Holi is upon us and winter is beginning to make way for spring. The best time of the year will be spent in having to listen to wild promises and rhetorical speeches from a range of rostrums because those seeking a berth in Parliament will be fighting to win their seats. India will be compelled to listen to and see the charade unfold, as men and women jockey for positions of power without fresh ideas about the structure of our democracy, its faultlines, and what needs to be done to address crucial questions. For instance, how does one align Indian democracy with its inherent cultural ethos? How does one ensure that an alien, awkward system, one that was superimposed on a complex and layered polity, works in a transparent manner?

The ‘alternative’ — the Aam Aadmi Party — has already shown that it is similar to the other political parties, indulging in the same predictable practices. As with the other parties, the AAP’s financial needs too are being met by corporate bodies. Its leaders are as susceptible to the perks of power. Everyone in the political arena speaks of the need to abolish corruption. The AAP has promised to deliver a corruption-free India. What is the definition of corruption? Is not the acceptance of freebies an instance of corruption? Is it not corrupt to live off the doles offered by businessmen? Is this not an example of ‘sponsored politics’? Are these the kind of values that should be inculcated in the young generation? The natak, the collective entertainment that is being played out, shames us all.

Deep rot

The rot in centralized politics had set in earlier.
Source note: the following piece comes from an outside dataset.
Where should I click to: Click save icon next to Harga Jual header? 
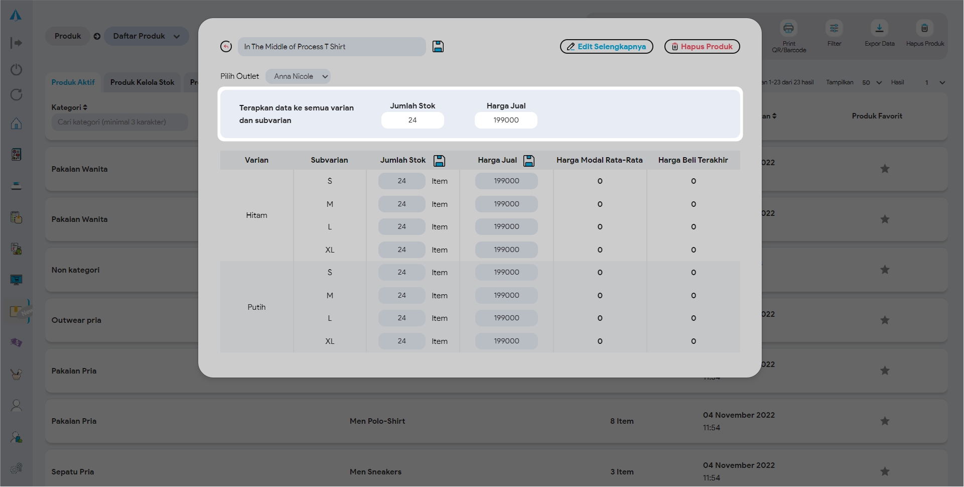[529, 161]
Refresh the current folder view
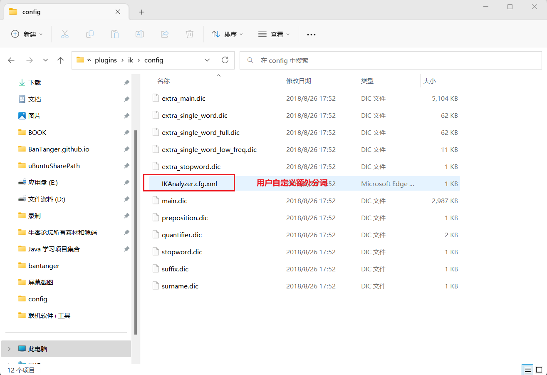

The deviation from established norms that should have been protected by the rulers of a federal democratic polity had begun after 1971. The fact that not a single political dispensation undid these irregularities speaks volumes about India’s ruling class that has broken the tryst and betrayed India. A rapid decline in political commitment and morality led to the transformation of this energetic country into a banana republic.

India could have led from the front, embraced its immediate neighbour and the region, and implemented modern processes to extricate its people from the depths of poverty of mind, body and spirit. Instead, human failings such as succumbing to personal greed and the need for aggrandizement overwhelmed the political and administrative classes that fed off those who generated the nation’s wealth.

India was conceived as a federal democratic republic. Devolution of power to the states was the mandate. States should have been competing with one another six decades down the road. Delhi should have completed that exercise and held responsibilities concerning foreign affairs, defence, the economy and the environment. States should have been partners on their own terms, respected and competed with one another, generated wealth and growth, helping India become a formidable economic tiger.

It is easier to arbitrarily dictate from the top, centralize governance as much as possible and deliver short-term results. However, history has shown that dictatorial operations nurture sycophancy and corruption, destroy the base, and alienate the people in a multidimensional and pluralist society. To put in place a federal and democratic process is a tough task that requires intellectual agility, commitment to diversity in the broadest sense of the term, an ability to understand what is unfamiliar in order to become inclusive, inherent honesty of purpose to build faith and trust, and, finally, transparent governance for the sake of the people. These basic tenets of democracy have not been followed in India.